Un article de Wikipédia, l'encyclopédie libre.
Reste d'une ancienne habitation (village d'Agnam-Goly)

Les villages du Sénégal sont les cellules de base de l'administration territoriale du Sénégal. Ils sont constitués « par la réunion de plusieurs familles ou carrés[1] en une seule agglomération »[2].

Les villages appartenant au même terroir sont regroupés au sein d'une communauté rurale. Ils sont administrés par un chef de village nommé.

Lors du recensement de 1988, on dénombrait 13 544 villages dans le pays[3]. En 2013, on en compte 14 958[4].

Histoire[modifier | modifier le code]

Les recherches archéologiques menées au Sénégal permettent d'établir que l'élevage et l'agriculture y étaient pratiqués au IIe millénaire av. J.-C.[5]. On y trouvait donc de longue date des regroupements plus ou moins permanents d'habitations, c'est-à-dire des villages. Les plus étudiés sont les anciens villages de la moyenne vallée du fleuve Sénégal[6]. On sait ainsi que certains sites, comme Cubalel, ont été occupés pendant tout le premier millénaire.

Quelques sources écrites – arabes ou portugaises – ainsi que les apports de la tradition orale permettent d'éclairer l'histoire de certains villages, mais les zones d'ombre restent nombreuses.

« Intérieur de village Saussai » (François-Edmond Fortier, vers 1920)

Longtemps le village relève du droit coutumier traditionnel, incarné par le chef de village. Les prérogatives de ces autorités sont remises en cause par la colonisation qui met en place une nouvelle structure administrative, fortement centralisée et hiérarchisée[7]. Le chef de village devient le dernier échelon d'une pyramide coiffée par le ministre des Colonies, dont l'autorité est relayée par le gouverneur-général de l'AOF, le gouverneur du Sénégal, les chefs de région et de circonscription (commandants de cercle et chefs de canton). Même si leur nomination doit être ratifiée par le gouverneur, les chefs de village ne font pas officiellement partie de l'appareil administratif colonial – d'où leur position ambiguë –, mais ils sont, de fait, tenus pour responsables de la bonne marche des affaires dans leur village. Le recensement, la collecte des impôts, la transmission des informations font partie de leurs prérogatives.
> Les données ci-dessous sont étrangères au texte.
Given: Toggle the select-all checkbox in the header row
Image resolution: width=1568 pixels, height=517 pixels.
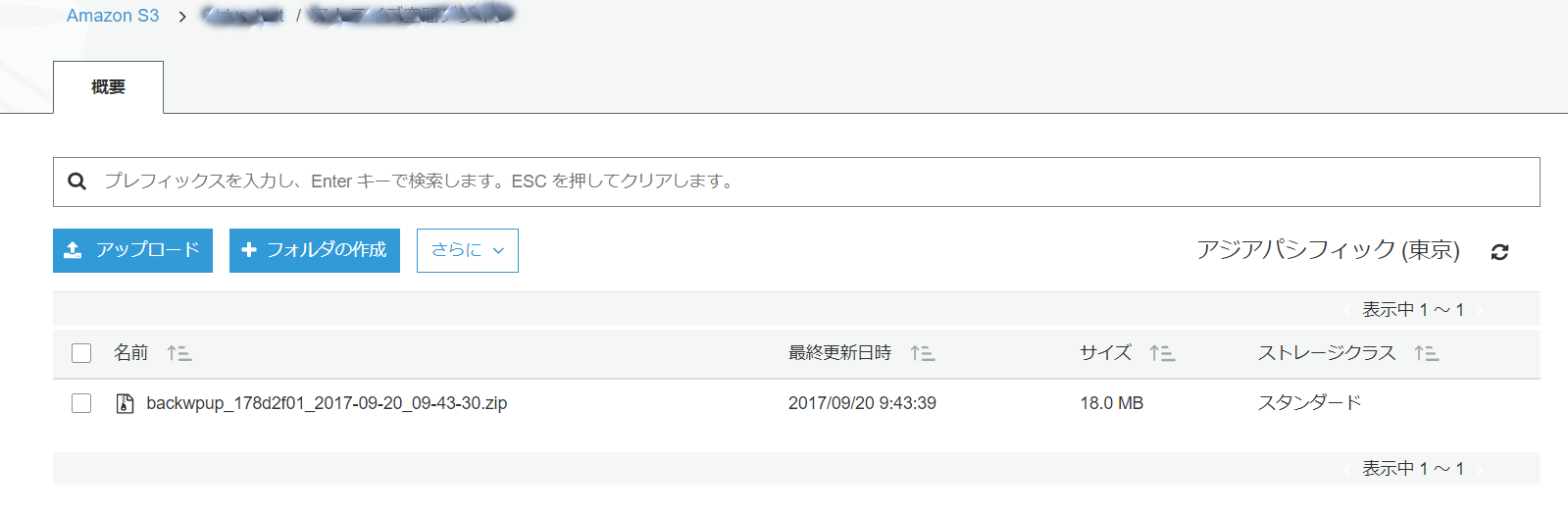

Les chefs sont presque toujours recrutés au sein de la population locale et issus d'une famille à laquelle la coutume reconnaît une réelle légitimité[8]. Néanmoins le pouvoir traditionnel des chefs de village se désagrège peu à peu, de même que leur popularité, car ils sont de plus en plus perçus comme les représentants du colonisateur. En outre, certains tirent profit de leur position à des fins personnelles[9]. Cette évolution profite au contraire à une nouvelle élite, les marabouts, dont l'influence s'affirme dans les campagnes.

Un jugement du de la Cour d'Appel de Dakar avait reconnu au village « une sorte de personnalité civile coutumière »[10]. Au moment de l'indépendance, l'article Ier de la loi no 60-015 du 13 janvier 1960 consacre le statut du village, qui est précisé au moment de la réforme de 1972. Le village est reconnu comme la cellule administrative de base.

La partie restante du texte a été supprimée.